» **RECORDS FOR PROCESSING**:
= = =
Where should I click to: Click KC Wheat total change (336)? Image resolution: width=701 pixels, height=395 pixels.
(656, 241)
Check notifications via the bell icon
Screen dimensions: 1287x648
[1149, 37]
= = =
» **WORK TO BE COMPLETED**: Format every line of the listing above as a numbered list, leaving out any blank lines.

» **WRITTEN ANSWER**:
1. Where should I click to: Click KC Wheat total change (336)? Image resolution: width=701 pixels, height=395 pixels.
2. (656, 241)
3. Check notifications via the bell icon
4. Screen dimensions: 1287x648
5. [1149, 37]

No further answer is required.